» Provided data:

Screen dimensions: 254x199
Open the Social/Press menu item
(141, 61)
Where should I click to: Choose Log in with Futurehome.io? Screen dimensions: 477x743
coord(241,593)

» What you should do: Write out the whole listing exactly.

» Answer section:
Screen dimensions: 254x199
Open the Social/Press menu item
(141, 61)
Where should I click to: Choose Log in with Futurehome.io? Screen dimensions: 477x743
coord(241,593)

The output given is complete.